Sie erklären immer wieder Ihre Allergie und überprüfen sie noch einmal. In der Hoffnung, dass Sie verstanden werden

Ich erinnere mich, dass ich auf dem Rückflug nach Europa einer Flugbegleiterin sagte, dass ich keine Erdnüsse haben könne. Wenige Augenblicke später reichte sie mir eine Tüte Erdnüsse. Sie hatte mich eindeutig missverstanden. Dieser Moment bringt das Kernproblem auf den Punkt. Es ist nicht immer einfach, eine nahrungsmittelallergie zu erklären, vor allem in einer hektischen Umgebung oder in einer Sprache, die nicht die eigene ist. Es kann anstrengend, stressig, wiederholend und unsicher sein. Selbst nachdem man es erklärt hat, bleibt oft ein Zweifel zurück. Haben sie es wirklich verstanden? Diese Unsicherheit hat mich schon mehr als einmal dazu gebracht, Restaurants zu verlassen. Nicht weil ich es wollte, sondern weil ich mich nicht sicher genug fühlte, um zu bleiben.
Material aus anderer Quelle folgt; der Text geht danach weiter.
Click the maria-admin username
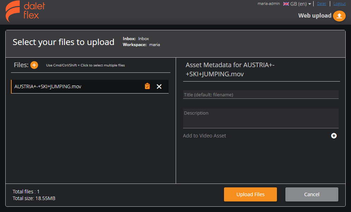The height and width of the screenshot is (212, 351). tap(268, 4)
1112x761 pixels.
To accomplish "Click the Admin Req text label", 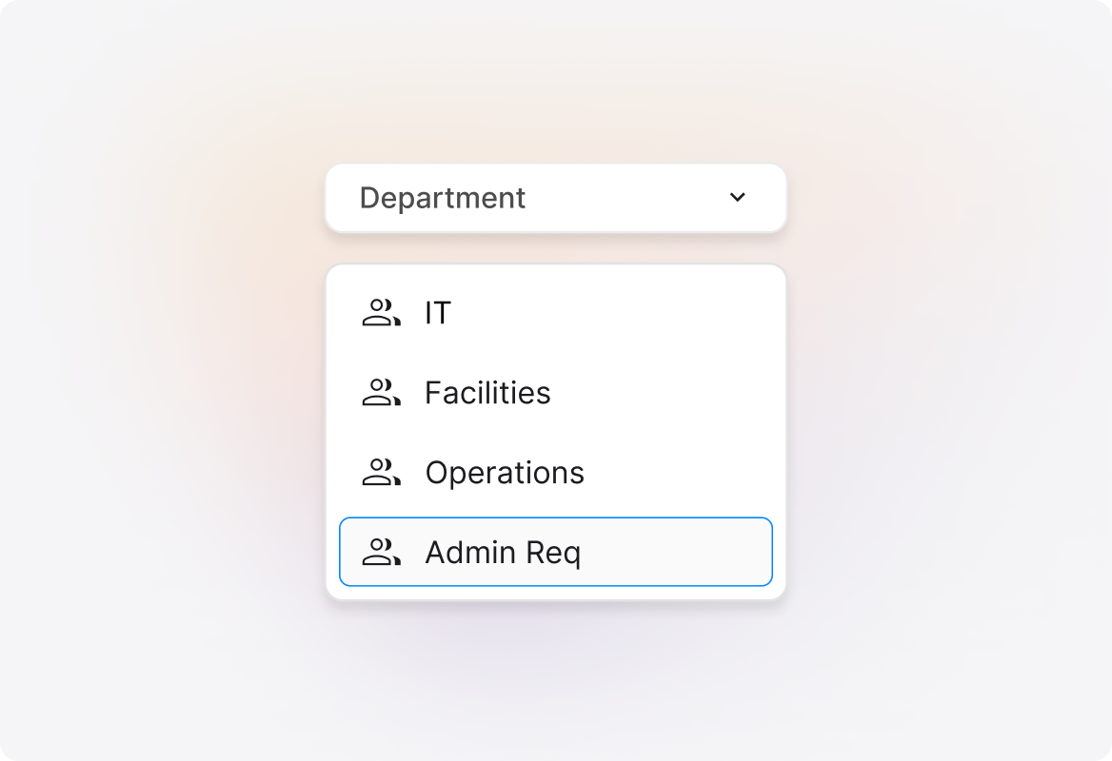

Dieses Gefühl war der Ausgangspunkt für die Idee von My Meal Cards

Ich brauchte eine klarere, zuverlässigere Methode, um zu kommunizieren, was ich nicht essen kann. Im Sommer 2025 nahm ich die Tour du Mont Blanc in Angriff, eine 190 km lange Wanderung durch Frankreich, Italien und die Schweiz. Unterwegs übernachtete ich in Berghütten, kleinen Lodges und örtlichen Hotels. Es war die Art von Reise, bei der man für die Mahlzeiten stark auf andere angewiesen ist, oft an abgelegenen Orten mit begrenzten Möglichkeiten.
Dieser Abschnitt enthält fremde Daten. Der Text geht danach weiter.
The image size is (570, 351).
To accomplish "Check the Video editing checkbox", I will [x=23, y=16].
Vor der Reise habe ich vier Karten-Prototypen in Italienisch, Französisch, Deutsch und Englisch erstellt. Auf jeder Karte wurde meine erdnuss- und schalenfruchtallergie deutlich erklärt. In Chamonix, in einem kleinen Restaurant, habe ich sie zum ersten Mal benutzt. Ich zeigte der Kellnerin meine Allergiekarte auf meinem Handy und beobachtete sie, als sie sie las. Ihr Gesichtsausdruck veränderte sich sofort. Sie nahm es ernst und ging direkt in die Küche. Ein paar Minuten später kam sie zurück und sagte mir, dass ich das gewünschte Gericht bestellen könne.

Was in diesem Moment am meisten auffiel, war, wie einfach es sich anfühlte

Ich hatte kein einziges Wort gesagt. Die Karte sprach für mich, eindeutig auf Französisch. Und das Beste daran war, dass sie funktionierte. Während der restlichen Reise habe ich diese Karten in jeder Berghütte, jedem Hotel und jedem Restaurant benutzt. Jedes Mal wurden sie verstanden und ernst genommen. Das machte die Interaktion einfacher.
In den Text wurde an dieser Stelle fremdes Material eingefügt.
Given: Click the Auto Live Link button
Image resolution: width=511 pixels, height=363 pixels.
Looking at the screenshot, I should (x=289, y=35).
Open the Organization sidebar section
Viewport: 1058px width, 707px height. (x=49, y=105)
Als ich nach Hause zurückkehrte, war mir klar, dass diese Lösung noch weiter gehen musste. Wir verfeinerten die Idee und schufen My Meal Cards, eine Reihe von professionell übersetzten digitalen Intoleranzkarten, die Menschen helfen sollen, Nahrungsmittelallergien, Intoleranzen und Sonderernährungen auf Reisen zu kommunizieren. Die Karten sind einfach zu benutzen. Man lädt sie einfach herunter, öffnet sie auf dem Handy und zeigt sie bei der Essensbestellung vor. Das beseitigt Wiederholungen und Verwirrung und gibt Ihnen Sicherheit.

Ich hoffe, dass My Meal Cards es den Menschen leichter macht, zu erklären, was sie nicht essen können, egal wo sie sind.